Extracted records

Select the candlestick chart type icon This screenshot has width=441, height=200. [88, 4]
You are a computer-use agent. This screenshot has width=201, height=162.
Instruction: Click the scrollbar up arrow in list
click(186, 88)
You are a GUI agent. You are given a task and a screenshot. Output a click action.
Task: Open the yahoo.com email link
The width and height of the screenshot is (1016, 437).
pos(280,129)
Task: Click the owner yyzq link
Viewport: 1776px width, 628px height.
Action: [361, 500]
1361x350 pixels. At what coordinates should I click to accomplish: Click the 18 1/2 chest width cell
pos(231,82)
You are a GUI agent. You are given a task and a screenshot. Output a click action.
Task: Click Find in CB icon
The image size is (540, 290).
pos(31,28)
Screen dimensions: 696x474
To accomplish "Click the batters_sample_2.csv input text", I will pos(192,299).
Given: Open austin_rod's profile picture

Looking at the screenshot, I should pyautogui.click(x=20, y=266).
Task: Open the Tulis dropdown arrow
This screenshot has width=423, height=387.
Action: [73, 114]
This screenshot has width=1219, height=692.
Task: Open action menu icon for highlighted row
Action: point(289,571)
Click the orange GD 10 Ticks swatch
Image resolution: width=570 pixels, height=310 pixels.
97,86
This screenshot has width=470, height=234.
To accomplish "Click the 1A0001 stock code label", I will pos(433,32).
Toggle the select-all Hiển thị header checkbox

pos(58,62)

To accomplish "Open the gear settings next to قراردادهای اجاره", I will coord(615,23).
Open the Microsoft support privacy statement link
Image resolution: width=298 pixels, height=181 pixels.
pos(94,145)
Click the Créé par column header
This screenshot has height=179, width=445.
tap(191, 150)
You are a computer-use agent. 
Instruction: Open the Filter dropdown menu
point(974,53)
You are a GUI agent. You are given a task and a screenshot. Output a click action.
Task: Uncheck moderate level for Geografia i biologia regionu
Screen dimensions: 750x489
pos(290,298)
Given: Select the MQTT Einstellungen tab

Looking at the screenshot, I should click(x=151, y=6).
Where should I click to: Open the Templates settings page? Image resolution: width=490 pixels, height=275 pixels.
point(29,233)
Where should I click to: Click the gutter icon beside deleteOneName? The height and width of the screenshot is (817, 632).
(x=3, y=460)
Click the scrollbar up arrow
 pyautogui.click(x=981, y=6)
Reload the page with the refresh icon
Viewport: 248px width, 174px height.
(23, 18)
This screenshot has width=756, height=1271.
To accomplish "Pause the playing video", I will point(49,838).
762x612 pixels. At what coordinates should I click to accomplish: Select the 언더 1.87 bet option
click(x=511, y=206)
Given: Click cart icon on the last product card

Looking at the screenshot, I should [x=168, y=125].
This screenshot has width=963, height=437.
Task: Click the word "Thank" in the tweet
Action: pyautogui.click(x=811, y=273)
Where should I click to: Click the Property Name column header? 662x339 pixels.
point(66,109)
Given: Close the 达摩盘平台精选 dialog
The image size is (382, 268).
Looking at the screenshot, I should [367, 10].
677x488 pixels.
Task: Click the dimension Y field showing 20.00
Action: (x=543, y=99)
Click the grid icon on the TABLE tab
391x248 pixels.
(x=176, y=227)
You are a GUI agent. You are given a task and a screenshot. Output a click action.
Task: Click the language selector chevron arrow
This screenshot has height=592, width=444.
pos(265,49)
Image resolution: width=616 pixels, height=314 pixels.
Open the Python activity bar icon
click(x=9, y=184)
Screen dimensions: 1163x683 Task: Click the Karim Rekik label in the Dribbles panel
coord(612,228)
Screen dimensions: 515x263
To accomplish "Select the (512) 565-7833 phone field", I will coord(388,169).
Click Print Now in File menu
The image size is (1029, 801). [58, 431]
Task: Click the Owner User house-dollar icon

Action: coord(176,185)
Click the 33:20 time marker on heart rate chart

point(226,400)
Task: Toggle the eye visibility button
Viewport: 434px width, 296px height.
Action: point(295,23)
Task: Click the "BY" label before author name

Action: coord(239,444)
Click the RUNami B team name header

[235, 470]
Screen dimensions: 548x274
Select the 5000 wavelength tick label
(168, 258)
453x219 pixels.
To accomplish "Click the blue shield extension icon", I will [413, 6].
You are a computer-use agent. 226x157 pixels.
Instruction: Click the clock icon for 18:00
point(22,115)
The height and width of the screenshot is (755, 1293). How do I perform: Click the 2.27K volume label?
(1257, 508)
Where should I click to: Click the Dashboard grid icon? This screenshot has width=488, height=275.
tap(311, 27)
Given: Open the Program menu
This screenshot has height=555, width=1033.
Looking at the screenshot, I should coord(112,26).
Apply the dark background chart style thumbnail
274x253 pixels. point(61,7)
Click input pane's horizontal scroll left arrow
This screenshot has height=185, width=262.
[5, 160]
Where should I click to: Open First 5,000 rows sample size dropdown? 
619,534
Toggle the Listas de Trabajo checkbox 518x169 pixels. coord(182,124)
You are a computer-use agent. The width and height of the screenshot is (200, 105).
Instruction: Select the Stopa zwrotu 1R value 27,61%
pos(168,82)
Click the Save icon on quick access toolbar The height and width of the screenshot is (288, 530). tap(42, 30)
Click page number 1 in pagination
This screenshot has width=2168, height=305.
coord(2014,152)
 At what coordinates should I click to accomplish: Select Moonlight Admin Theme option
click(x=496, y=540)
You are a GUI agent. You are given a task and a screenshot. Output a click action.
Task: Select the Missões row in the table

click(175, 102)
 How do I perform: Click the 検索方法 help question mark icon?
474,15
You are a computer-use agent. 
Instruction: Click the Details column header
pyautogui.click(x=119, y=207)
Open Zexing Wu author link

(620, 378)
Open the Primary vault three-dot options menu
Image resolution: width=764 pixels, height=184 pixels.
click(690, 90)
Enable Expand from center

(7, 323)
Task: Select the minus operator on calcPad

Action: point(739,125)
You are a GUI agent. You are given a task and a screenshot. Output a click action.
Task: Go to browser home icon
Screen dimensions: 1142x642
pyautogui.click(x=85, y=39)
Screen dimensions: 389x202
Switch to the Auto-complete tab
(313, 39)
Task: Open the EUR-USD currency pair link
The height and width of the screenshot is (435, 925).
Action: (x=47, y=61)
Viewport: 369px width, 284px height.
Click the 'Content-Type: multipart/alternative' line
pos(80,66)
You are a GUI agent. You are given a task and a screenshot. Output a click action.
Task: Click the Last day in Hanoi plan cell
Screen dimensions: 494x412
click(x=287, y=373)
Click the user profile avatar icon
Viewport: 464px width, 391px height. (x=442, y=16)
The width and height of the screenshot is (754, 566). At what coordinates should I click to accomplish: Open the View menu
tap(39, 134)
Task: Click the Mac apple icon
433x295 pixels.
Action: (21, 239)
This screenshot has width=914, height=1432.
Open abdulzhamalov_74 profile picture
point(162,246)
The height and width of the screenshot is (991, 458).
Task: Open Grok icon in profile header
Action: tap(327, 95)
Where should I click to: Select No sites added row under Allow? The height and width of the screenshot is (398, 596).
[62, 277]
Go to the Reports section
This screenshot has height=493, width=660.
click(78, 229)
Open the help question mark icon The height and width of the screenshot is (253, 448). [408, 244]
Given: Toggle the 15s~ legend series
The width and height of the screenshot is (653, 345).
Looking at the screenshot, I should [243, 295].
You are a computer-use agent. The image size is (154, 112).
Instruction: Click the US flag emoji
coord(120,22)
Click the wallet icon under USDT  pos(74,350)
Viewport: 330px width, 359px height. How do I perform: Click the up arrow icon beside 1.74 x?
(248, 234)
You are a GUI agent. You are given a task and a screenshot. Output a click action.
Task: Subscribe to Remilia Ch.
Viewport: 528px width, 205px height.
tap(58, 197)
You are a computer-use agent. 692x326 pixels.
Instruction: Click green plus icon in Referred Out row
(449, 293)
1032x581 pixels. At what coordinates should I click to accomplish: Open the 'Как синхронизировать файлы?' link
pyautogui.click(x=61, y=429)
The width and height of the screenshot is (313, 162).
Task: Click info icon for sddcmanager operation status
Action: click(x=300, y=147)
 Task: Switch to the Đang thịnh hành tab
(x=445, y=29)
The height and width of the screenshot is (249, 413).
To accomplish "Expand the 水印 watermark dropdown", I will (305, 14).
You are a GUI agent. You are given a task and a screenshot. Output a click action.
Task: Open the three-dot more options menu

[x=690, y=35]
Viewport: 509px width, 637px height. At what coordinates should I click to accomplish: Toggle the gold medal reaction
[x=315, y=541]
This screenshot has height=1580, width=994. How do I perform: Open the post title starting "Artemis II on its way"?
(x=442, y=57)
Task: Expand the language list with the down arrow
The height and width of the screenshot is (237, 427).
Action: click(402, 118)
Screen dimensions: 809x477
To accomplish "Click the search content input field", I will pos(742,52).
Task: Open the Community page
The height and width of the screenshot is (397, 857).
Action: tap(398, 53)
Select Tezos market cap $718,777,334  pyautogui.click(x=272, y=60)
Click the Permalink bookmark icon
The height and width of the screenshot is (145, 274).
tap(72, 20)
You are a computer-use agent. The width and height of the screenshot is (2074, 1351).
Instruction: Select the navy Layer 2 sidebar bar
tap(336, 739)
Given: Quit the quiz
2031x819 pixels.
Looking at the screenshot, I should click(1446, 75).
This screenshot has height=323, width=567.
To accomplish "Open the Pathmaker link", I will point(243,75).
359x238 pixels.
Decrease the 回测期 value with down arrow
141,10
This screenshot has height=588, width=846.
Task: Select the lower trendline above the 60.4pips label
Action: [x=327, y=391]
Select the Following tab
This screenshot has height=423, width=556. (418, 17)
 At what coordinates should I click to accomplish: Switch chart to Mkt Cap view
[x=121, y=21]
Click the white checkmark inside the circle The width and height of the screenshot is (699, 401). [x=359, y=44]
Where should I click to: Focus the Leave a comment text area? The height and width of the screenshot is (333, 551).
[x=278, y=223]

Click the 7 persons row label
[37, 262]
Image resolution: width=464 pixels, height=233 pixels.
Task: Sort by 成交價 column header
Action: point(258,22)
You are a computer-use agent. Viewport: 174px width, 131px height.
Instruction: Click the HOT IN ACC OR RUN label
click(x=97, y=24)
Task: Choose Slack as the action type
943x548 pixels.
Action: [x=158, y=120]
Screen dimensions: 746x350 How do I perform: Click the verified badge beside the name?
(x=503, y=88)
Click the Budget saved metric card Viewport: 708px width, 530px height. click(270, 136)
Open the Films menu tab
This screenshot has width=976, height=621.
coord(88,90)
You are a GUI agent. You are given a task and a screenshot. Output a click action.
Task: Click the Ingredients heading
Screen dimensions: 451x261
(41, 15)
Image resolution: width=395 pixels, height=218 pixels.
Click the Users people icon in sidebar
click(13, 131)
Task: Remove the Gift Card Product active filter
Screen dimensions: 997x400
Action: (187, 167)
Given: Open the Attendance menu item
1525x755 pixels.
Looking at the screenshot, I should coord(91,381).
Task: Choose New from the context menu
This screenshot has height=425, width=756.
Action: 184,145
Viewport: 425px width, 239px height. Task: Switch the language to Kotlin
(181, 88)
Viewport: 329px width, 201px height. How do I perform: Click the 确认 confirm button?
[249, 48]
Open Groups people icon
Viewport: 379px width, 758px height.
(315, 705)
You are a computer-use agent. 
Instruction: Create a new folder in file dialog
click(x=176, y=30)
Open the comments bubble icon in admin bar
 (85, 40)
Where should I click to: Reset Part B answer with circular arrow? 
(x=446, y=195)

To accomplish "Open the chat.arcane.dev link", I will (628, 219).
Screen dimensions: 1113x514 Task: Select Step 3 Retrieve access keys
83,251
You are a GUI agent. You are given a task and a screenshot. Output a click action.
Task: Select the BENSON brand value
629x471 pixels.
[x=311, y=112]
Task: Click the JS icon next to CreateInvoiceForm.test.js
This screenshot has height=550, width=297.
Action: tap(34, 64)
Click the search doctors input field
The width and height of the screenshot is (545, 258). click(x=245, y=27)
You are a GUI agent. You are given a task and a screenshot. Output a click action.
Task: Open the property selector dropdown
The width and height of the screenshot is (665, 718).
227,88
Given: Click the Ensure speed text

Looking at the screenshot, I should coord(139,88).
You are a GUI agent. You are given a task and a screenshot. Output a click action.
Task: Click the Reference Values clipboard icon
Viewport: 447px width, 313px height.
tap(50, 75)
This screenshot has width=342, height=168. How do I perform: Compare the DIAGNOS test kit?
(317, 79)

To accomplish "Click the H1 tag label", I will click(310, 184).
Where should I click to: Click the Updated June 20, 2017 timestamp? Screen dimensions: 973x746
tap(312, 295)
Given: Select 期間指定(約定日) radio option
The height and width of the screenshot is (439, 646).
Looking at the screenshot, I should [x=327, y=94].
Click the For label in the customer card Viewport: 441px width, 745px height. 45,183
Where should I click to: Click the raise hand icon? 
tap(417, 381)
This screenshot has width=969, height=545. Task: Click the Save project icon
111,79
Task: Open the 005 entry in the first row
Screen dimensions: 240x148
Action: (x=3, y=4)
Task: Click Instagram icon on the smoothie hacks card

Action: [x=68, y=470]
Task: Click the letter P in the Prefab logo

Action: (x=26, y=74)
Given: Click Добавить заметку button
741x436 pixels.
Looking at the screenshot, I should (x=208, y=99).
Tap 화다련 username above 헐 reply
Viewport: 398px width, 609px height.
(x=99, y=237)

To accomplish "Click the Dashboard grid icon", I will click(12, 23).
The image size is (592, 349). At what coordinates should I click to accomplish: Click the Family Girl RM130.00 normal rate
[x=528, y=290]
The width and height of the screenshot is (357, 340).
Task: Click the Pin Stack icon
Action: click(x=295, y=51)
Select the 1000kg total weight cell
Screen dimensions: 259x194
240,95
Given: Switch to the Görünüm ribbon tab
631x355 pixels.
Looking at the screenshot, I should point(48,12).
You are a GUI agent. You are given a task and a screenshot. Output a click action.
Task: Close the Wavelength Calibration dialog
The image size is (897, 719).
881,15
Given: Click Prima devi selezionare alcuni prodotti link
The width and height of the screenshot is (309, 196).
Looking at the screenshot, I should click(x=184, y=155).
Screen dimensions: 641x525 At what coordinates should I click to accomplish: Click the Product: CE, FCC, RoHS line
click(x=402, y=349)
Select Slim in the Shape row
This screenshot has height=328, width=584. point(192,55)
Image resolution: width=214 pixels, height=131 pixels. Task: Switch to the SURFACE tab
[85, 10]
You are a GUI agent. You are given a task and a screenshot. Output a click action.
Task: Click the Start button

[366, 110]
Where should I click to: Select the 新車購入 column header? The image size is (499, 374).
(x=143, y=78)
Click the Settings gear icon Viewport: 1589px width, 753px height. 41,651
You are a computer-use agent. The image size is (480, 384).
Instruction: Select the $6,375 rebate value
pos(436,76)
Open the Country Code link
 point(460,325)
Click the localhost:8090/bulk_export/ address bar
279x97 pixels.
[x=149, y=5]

### [Requirement]
Restate, word for word and with nothing added, the lines from the beginning of the records above through the line that contains "This screenshot has width=470, height=234.".

### [Result]
Select the candlestick chart type icon This screenshot has width=441, height=200. [88, 4]
You are a computer-use agent. This screenshot has width=201, height=162.
Instruction: Click the scrollbar up arrow in list
click(186, 88)
You are a GUI agent. You are given a task and a screenshot. Output a click action.
Task: Open the yahoo.com email link
The width and height of the screenshot is (1016, 437).
pos(280,129)
Task: Click the owner yyzq link
Viewport: 1776px width, 628px height.
Action: [361, 500]
1361x350 pixels. At what coordinates should I click to accomplish: Click the 18 1/2 chest width cell
pos(231,82)
You are a GUI agent. You are given a task and a screenshot. Output a click action.
Task: Click Find in CB icon
The image size is (540, 290).
pos(31,28)
Screen dimensions: 696x474
To accomplish "Click the batters_sample_2.csv input text", I will pos(192,299).
Given: Open austin_rod's profile picture

Looking at the screenshot, I should pyautogui.click(x=20, y=266).
Task: Open the Tulis dropdown arrow
This screenshot has width=423, height=387.
Action: [73, 114]
This screenshot has width=1219, height=692.
Task: Open action menu icon for highlighted row
Action: point(289,571)
Click the orange GD 10 Ticks swatch
Image resolution: width=570 pixels, height=310 pixels.
97,86
This screenshot has width=470, height=234.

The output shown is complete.